The system is clearly tuned as a horror-stakes mechanic rather than a constant threat — normal play keeps you comfortably sane, and recovery methods (rest, safe zones, certain items and social activities) exist so that permadeath is the result of sustained recklessness, not bad luck. But its existence changes how the dark-side content feels: when you walk into a corrupted zone, something real is on the table.
Caveat: this is beta-era design. Systems with stakes this sharp often get tuned (or given opt-outs) before launch — treat the details as “current design,” not gospel. We’ll update this page as tests reveal more.
Playing around the system
- Watch the meter in dark-side zones. Corruption exposure is the main drain; treat SAN as a dungeon resource like potions or ammo.
- Don’t rush advancement. Potion digestion without acting is a self-inflicted sanity wound.
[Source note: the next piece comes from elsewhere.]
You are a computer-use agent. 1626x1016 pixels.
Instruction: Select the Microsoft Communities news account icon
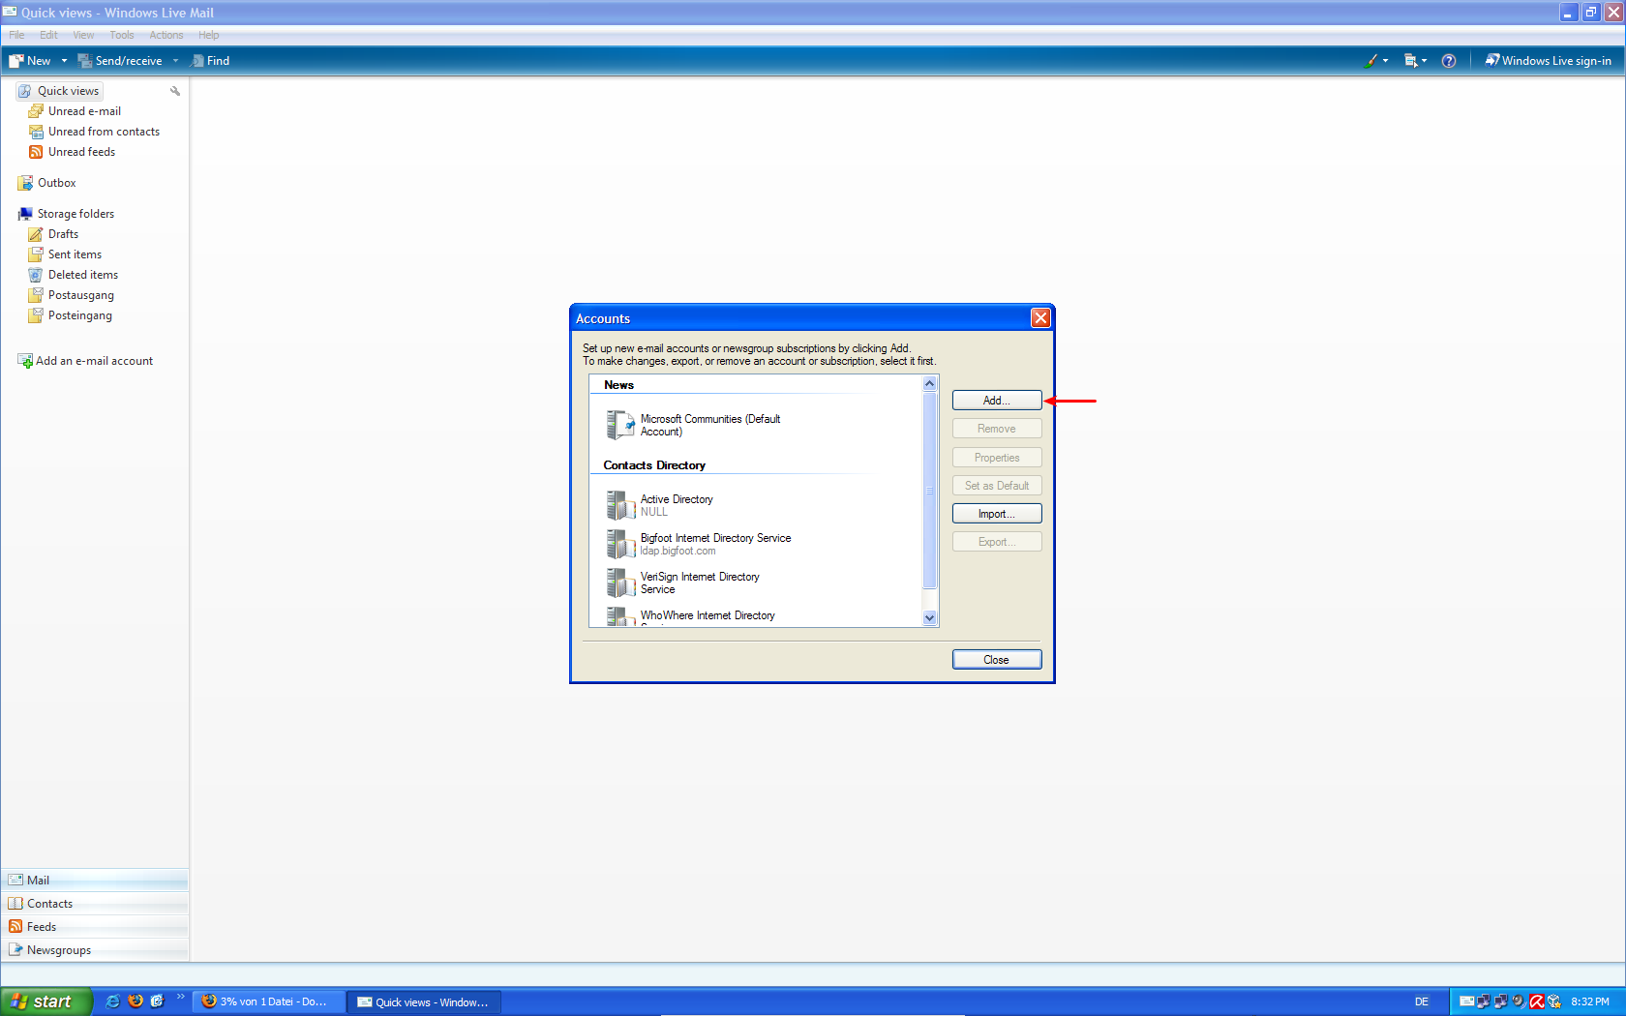click(620, 425)
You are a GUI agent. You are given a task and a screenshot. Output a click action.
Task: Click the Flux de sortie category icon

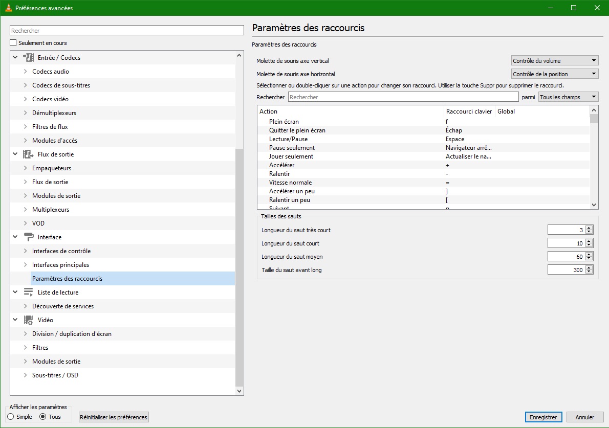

- Bring friends. Group play and social recovery loops mitigate the spiral — fitting, since in the novel it’s connection (the Tarot Club) that keeps people anchored.
- Respect the fog. If the game visually warns you — whispers, distortion, red moons — that’s not ambience. That’s the mechanic talking.
Based on official coverage around the Grey Fog Test (June 2026). Numbers and exact penalties haven’t been publicly documented; this page describes the system as officially presented.